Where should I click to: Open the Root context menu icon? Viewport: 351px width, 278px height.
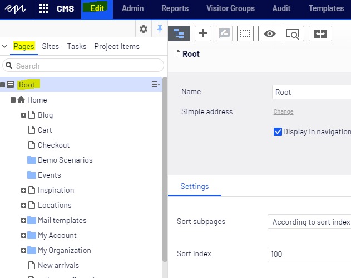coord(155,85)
==
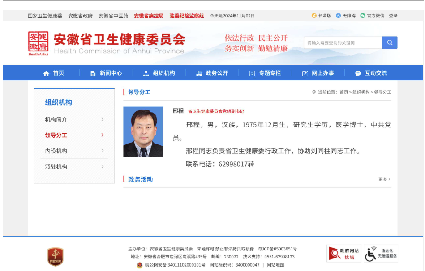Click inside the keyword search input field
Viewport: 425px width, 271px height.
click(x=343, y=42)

> What is expected: Please rewrite the stretch of items from the line containing "Where should I" through the line containing "coord(155,85)", changing "context menu" to "options menu" and leaving everything else the same. Leave the pictures out of your answer.

> Right answer:
Where should I click to: Open the Root options menu icon? Viewport: 351px width, 278px height.
coord(155,85)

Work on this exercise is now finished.